Abstract A clinician-reported outcome (ClinRO) assessment is a type of clinical outcome assessment (COA). ClinRO assessments, like all COAs (patient-reported, observer-reported, or performance ...outcome assessments), are used to 1) measure patients’ health status and 2) define end points that can be interpreted as treatment benefits of medical interventions on how patients feel, function, or survive in clinical trials. Like other COAs, ClinRO assessments can be influenced by human choices, judgment, or motivation. A ClinRO assessment is conducted and reported by a trained health care professional and requires specialized professional training to evaluate the patient’s health status. This is the second of two reports by the ISPOR Clinical Outcomes Assessment—Emerging Good Practices for Outcomes Research Task Force. The first report provided an overview of COAs including definitions important for an understanding of COA measurement practices.

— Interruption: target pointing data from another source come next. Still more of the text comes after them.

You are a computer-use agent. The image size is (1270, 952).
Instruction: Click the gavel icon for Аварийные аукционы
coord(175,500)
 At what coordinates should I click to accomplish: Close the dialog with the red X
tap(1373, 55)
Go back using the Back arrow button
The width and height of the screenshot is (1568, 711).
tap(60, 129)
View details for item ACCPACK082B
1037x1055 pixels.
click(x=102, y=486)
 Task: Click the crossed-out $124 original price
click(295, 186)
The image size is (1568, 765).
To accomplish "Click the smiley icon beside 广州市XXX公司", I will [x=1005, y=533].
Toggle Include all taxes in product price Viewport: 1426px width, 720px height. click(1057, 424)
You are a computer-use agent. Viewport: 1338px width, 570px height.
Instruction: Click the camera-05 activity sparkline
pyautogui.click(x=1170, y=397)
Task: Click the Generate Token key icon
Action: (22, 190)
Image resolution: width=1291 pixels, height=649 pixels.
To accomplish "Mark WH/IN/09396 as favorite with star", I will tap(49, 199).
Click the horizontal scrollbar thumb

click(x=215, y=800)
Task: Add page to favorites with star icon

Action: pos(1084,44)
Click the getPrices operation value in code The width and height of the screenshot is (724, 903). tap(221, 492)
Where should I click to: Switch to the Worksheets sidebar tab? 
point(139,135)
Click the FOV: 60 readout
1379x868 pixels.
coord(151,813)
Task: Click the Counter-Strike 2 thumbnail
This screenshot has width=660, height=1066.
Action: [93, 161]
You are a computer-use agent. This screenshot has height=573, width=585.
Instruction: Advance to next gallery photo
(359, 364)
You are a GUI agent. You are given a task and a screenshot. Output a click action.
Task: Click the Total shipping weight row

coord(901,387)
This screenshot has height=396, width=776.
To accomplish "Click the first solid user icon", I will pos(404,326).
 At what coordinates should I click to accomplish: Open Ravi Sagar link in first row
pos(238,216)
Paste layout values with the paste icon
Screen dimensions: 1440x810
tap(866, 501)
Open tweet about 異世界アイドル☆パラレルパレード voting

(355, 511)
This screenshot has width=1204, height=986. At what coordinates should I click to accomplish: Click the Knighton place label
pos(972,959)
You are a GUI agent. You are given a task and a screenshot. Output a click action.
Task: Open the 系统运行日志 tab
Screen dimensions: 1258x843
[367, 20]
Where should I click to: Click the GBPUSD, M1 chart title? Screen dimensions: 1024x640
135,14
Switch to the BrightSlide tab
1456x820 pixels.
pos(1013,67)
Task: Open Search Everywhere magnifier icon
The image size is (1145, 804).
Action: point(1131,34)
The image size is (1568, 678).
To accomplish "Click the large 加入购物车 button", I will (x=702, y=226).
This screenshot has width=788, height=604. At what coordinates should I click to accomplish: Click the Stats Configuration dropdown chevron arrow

This report focuses specifically on issues related to ClinRO assessments. In this report, we define three types of ClinRO assessments (readings, ratings, and clinician global assessments) and describe emerging good measurement practices in their development and evaluation. The good measurement practices include 1) defining the context of use; 2) identifying the concept of interest measured; 3) defining the intended treatment benefit on how patients feel, function, or survive reflected by the ClinRO assessment and evaluating the relationship between that intended treatment benefit and the concept of interest; 4) documenting content validity; 5) evaluating other measurement properties once content validity is established (including intra- and inter-rater reliability); 6) defining study objectives and end point(s) objectives, and defining study end points and placing study end points within the hierarchy of end points; 7) establishing interpretability in trial results; and 8) evaluating operational considerations for the implementation of ClinRO assessments used as end points in clinical trials. Applying good measurement practices to ClinRO assessment development and evaluation will lead to more efficient and accurate measurement of treatment effects. This is important beyond regulatory approval in that it provides evidence for the uptake of new interventions into clinical practice and provides justification to payers for reimbursement on the basis of the clearly demonstrated added value of the new intervention.